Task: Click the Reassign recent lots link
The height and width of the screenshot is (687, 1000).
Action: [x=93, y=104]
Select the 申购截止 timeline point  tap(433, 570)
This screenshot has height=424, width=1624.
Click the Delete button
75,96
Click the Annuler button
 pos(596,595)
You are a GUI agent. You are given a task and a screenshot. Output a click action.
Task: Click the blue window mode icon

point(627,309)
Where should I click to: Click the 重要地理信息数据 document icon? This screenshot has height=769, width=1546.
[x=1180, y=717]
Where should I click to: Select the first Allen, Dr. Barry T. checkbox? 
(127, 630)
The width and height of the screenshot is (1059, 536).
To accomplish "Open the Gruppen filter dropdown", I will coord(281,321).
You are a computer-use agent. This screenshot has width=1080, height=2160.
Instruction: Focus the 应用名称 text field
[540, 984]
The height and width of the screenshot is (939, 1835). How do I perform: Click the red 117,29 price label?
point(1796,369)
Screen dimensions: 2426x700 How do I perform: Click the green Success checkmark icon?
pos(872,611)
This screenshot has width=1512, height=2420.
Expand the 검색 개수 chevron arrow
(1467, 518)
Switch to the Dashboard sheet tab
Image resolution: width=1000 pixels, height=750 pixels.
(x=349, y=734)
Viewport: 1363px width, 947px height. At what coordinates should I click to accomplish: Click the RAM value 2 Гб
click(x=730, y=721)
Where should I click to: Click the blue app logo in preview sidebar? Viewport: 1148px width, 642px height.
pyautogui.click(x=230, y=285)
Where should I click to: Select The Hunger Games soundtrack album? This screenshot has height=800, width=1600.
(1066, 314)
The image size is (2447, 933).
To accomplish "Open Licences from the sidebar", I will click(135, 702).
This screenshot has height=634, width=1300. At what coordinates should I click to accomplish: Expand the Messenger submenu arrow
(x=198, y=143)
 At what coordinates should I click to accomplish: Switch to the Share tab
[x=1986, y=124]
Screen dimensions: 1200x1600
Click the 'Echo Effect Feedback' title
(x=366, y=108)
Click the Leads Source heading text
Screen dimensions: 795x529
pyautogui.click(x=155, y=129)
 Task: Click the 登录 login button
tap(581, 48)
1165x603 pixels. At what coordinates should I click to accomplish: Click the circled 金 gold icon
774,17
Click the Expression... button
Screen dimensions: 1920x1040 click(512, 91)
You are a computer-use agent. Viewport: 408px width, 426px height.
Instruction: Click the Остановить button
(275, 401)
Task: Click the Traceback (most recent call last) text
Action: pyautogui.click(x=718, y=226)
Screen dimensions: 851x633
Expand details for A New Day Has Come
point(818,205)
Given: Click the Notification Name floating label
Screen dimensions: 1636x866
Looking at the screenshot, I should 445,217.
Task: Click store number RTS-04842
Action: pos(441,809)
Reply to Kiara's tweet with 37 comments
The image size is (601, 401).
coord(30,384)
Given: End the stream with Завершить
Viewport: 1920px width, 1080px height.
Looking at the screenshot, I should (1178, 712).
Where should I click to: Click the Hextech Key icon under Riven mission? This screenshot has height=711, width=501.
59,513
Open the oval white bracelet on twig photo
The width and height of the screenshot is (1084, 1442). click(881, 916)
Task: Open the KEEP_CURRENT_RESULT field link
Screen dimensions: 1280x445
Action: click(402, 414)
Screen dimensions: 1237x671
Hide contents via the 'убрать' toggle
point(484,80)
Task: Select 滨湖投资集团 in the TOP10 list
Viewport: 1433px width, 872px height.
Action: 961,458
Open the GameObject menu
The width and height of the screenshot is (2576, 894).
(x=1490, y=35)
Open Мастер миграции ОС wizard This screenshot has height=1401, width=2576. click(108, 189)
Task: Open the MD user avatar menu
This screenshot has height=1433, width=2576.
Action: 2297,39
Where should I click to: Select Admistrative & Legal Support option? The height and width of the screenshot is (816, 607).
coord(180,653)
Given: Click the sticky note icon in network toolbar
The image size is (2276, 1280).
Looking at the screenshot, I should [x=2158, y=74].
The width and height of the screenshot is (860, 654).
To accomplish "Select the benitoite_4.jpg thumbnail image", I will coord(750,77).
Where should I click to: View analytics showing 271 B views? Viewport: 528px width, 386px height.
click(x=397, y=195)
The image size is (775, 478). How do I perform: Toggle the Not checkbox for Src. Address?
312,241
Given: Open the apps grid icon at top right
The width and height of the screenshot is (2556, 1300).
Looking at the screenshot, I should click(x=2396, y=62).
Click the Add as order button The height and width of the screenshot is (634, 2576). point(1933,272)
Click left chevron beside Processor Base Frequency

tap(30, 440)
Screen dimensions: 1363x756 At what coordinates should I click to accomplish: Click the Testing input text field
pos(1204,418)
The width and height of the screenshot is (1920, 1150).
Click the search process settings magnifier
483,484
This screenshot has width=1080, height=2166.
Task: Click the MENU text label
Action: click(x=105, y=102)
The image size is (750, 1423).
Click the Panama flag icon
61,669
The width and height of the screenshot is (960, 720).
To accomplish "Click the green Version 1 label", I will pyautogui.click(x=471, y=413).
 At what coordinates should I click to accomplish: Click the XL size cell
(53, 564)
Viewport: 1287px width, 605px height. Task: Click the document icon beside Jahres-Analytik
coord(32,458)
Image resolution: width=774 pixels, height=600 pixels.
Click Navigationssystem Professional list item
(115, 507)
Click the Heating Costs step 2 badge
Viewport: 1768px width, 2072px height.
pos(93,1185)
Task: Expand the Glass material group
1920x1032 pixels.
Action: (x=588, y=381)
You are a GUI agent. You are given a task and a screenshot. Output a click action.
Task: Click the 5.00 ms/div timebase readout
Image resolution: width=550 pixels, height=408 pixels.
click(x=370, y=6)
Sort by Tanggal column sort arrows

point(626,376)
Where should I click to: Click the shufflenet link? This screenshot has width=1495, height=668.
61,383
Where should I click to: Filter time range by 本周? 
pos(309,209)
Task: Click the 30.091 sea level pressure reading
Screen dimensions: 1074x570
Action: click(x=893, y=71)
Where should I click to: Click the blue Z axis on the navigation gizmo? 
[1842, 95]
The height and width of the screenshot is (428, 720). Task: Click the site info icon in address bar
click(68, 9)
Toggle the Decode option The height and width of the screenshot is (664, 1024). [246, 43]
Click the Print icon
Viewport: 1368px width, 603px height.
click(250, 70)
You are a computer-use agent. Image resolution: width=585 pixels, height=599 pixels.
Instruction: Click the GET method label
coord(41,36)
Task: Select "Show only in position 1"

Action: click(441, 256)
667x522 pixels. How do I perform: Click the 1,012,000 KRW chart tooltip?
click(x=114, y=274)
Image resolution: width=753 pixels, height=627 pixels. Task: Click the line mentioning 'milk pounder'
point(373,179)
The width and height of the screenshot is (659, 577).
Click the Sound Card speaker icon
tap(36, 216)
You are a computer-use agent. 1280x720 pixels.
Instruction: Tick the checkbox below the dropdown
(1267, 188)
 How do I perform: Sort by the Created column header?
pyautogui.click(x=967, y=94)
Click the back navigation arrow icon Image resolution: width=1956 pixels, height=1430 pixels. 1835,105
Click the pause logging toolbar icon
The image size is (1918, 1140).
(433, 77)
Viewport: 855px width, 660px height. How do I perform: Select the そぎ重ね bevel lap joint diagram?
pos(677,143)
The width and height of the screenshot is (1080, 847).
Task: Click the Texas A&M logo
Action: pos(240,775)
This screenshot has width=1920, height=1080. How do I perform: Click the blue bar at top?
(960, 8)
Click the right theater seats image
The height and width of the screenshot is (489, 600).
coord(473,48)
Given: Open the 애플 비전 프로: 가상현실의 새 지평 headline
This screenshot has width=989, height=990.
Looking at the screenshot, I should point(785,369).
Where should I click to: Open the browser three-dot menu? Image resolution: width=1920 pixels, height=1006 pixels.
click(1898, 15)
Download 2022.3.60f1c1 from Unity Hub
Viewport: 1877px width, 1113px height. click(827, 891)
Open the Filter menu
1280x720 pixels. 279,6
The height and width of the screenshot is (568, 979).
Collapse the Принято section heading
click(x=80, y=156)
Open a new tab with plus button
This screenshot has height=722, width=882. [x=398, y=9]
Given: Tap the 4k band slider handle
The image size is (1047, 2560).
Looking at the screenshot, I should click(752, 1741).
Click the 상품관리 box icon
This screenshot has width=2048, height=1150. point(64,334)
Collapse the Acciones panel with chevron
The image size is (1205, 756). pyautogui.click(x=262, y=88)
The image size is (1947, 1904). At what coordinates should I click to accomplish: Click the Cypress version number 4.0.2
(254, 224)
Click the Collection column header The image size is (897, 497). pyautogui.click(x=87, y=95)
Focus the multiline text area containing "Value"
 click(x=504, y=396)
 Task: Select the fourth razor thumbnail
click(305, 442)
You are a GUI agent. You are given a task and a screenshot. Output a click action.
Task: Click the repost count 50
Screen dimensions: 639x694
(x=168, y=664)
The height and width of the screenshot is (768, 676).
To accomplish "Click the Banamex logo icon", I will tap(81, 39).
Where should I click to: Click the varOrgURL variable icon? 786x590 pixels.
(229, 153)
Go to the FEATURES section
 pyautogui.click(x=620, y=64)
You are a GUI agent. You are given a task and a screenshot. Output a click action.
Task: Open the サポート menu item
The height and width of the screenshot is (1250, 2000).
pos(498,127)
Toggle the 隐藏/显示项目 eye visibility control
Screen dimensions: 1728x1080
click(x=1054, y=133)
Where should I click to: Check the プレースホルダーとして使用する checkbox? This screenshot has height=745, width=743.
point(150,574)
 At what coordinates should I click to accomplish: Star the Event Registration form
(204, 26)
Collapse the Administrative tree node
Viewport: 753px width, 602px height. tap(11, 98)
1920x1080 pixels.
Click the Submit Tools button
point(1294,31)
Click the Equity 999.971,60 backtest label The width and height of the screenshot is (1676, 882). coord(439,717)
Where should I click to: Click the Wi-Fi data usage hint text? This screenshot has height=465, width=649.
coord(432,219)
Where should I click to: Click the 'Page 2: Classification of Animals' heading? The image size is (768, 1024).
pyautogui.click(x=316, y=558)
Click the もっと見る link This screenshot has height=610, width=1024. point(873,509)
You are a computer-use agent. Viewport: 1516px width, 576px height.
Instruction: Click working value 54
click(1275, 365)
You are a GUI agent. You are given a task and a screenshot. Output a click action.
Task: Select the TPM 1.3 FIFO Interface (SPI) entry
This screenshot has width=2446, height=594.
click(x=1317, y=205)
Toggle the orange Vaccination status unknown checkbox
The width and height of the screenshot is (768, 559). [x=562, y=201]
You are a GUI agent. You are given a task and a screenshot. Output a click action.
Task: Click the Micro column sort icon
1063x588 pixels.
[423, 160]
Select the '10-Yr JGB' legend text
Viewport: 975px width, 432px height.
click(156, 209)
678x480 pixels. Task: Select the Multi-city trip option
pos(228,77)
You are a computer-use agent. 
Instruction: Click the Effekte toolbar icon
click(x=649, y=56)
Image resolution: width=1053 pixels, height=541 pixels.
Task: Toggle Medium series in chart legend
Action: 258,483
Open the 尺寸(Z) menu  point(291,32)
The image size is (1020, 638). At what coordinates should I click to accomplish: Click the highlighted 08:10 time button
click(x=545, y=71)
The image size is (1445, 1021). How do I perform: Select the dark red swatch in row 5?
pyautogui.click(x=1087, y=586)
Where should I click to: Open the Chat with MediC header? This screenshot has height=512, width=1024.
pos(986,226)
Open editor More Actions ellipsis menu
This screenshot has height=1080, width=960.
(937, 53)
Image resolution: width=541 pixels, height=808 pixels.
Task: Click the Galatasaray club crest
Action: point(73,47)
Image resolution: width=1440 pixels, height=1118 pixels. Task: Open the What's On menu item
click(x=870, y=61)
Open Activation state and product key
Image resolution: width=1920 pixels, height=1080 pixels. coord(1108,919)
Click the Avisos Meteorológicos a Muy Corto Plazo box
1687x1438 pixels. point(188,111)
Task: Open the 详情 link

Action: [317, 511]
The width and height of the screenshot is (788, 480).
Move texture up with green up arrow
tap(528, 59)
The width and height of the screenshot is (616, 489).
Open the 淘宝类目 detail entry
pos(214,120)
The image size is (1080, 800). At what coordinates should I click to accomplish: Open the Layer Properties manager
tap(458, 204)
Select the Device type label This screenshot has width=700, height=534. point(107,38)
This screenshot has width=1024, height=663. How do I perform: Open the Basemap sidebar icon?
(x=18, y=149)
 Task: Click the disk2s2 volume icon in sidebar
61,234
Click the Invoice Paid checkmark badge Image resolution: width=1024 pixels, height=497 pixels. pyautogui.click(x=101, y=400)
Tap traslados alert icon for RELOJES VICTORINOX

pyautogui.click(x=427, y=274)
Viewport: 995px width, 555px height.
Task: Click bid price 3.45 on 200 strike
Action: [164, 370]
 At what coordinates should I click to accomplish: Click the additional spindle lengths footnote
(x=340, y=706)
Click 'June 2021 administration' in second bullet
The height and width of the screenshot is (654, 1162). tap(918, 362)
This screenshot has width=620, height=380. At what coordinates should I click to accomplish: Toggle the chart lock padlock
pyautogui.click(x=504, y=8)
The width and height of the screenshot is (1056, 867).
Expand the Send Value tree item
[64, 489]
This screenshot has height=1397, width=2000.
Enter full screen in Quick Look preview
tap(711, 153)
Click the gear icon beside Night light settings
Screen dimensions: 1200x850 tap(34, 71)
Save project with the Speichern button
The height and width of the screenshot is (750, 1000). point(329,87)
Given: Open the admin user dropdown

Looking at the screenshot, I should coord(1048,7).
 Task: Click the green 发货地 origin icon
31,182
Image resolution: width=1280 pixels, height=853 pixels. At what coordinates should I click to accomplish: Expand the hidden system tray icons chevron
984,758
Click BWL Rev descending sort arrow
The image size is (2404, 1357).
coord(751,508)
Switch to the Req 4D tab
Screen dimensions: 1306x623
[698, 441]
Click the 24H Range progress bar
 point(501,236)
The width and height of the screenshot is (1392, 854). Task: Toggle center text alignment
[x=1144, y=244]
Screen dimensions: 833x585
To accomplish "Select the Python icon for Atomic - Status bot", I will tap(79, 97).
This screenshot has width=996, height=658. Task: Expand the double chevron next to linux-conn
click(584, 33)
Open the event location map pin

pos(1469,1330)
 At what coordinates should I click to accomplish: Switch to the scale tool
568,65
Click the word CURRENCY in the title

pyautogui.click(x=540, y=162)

__STATED GOAL__. Count the lines in the listing above that contain the word "blue". Reply with the number alone.

__SOLUTION__. 4